ACTION ITEM:
Match on the string "will" in the entries below and return every matching line.

=== Begin Enclosure ===

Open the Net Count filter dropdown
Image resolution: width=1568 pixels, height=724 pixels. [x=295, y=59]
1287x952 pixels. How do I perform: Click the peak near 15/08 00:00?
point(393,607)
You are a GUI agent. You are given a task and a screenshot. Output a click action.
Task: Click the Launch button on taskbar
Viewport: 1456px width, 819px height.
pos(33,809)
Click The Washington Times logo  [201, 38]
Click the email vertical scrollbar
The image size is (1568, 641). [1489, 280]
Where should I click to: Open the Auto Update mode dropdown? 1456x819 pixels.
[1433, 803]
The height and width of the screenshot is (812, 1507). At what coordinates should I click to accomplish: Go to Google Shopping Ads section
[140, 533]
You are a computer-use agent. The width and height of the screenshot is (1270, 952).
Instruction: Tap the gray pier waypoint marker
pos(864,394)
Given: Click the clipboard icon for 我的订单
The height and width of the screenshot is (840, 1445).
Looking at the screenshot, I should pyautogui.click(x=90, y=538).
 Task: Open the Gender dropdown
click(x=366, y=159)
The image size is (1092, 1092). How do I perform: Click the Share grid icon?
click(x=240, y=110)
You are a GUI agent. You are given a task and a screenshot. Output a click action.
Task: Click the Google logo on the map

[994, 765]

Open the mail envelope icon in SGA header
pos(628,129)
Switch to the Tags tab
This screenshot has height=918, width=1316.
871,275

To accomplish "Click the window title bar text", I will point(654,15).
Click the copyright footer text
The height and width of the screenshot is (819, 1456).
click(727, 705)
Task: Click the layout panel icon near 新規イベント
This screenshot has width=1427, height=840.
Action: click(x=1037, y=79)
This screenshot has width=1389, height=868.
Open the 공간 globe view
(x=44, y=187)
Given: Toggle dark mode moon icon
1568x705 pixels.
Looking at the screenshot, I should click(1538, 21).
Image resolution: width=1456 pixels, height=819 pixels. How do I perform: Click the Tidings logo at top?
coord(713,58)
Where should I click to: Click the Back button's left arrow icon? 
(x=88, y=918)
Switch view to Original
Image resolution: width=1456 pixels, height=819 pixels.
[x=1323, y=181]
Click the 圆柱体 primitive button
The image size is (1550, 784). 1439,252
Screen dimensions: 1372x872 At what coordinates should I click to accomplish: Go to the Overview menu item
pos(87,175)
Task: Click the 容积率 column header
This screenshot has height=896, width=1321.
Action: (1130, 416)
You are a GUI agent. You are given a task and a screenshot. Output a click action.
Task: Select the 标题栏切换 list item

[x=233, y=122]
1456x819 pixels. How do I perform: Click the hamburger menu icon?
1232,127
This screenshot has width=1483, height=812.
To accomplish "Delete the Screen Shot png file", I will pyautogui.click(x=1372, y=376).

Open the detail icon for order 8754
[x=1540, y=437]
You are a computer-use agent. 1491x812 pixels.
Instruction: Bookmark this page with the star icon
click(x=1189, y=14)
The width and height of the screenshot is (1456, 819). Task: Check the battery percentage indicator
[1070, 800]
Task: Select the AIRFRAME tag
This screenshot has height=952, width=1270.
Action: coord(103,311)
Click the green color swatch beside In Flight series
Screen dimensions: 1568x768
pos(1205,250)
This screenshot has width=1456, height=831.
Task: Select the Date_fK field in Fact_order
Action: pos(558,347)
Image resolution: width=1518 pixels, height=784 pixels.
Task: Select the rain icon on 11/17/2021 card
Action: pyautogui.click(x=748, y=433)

=== End Enclosure ===

FINISHED EXERCISE:
To accomplish "Click the window title bar text", I will point(654,15).
To accomplish "Delete the Screen Shot png file", I will pyautogui.click(x=1372, y=376).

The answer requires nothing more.